**Exercise instructions:**
Retype the following lines without any change, starting at the line that contains "coordinates (1397, 615)." and ending at the line that contains "This screenshot has width=608, height=324.".

**Available data:**
::::::::::
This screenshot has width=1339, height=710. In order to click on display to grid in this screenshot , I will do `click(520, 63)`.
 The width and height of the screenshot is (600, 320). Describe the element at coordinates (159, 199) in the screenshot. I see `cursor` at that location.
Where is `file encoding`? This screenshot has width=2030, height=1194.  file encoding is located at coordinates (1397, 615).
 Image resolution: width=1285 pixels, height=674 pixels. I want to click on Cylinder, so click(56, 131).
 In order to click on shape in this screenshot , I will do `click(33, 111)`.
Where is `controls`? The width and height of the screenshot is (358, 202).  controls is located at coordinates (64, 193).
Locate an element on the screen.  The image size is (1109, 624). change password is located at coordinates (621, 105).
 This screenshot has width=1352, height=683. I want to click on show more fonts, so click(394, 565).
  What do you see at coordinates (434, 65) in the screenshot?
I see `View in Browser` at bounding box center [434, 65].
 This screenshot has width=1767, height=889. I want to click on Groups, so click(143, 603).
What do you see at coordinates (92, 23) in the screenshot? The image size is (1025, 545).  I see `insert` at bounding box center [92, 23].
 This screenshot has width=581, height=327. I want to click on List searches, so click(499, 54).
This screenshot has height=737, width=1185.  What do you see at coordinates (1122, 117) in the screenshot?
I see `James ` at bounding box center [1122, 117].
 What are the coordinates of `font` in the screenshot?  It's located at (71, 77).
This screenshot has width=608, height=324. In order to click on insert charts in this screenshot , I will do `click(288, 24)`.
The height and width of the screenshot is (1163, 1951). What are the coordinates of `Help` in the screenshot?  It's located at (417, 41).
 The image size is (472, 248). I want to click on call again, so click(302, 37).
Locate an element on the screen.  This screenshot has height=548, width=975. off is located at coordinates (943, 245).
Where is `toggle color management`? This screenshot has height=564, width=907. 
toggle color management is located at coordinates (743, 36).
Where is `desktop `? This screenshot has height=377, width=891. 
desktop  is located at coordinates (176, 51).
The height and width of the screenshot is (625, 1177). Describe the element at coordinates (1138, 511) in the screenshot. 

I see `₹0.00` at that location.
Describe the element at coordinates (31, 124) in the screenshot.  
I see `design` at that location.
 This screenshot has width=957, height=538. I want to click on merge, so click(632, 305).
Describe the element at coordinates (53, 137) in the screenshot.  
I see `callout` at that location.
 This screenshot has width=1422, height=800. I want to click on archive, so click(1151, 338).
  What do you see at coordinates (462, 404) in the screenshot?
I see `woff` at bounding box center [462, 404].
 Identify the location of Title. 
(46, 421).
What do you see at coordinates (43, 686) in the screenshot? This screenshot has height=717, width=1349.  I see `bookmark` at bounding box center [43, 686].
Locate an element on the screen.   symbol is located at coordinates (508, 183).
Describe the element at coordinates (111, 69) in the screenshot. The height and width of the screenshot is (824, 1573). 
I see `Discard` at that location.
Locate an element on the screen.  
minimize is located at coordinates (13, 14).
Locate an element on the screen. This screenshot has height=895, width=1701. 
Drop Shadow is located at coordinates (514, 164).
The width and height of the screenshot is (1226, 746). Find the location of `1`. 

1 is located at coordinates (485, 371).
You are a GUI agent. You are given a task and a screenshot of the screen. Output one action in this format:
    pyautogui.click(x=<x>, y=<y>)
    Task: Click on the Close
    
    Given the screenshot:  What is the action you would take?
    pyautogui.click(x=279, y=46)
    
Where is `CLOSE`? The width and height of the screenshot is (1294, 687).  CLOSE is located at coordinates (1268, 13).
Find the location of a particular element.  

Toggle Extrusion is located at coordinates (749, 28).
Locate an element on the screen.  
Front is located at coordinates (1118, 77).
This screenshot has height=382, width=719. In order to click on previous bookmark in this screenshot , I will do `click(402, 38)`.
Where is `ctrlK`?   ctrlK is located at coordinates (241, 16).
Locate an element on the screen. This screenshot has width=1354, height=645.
::::::::::
**Result of the task:**
Where is `file encoding`? This screenshot has width=2030, height=1194.  file encoding is located at coordinates (1397, 615).
 Image resolution: width=1285 pixels, height=674 pixels. I want to click on Cylinder, so click(56, 131).
 In order to click on shape in this screenshot , I will do `click(33, 111)`.
Where is `controls`? The width and height of the screenshot is (358, 202).  controls is located at coordinates (64, 193).
Locate an element on the screen.  The image size is (1109, 624). change password is located at coordinates (621, 105).
 This screenshot has width=1352, height=683. I want to click on show more fonts, so click(394, 565).
  What do you see at coordinates (434, 65) in the screenshot?
I see `View in Browser` at bounding box center [434, 65].
 This screenshot has width=1767, height=889. I want to click on Groups, so click(143, 603).
What do you see at coordinates (92, 23) in the screenshot? The image size is (1025, 545).  I see `insert` at bounding box center [92, 23].
 This screenshot has width=581, height=327. I want to click on List searches, so click(499, 54).
This screenshot has height=737, width=1185.  What do you see at coordinates (1122, 117) in the screenshot?
I see `James ` at bounding box center [1122, 117].
 What are the coordinates of `font` in the screenshot?  It's located at (71, 77).
This screenshot has width=608, height=324. In order to click on insert charts in this screenshot , I will do `click(288, 24)`.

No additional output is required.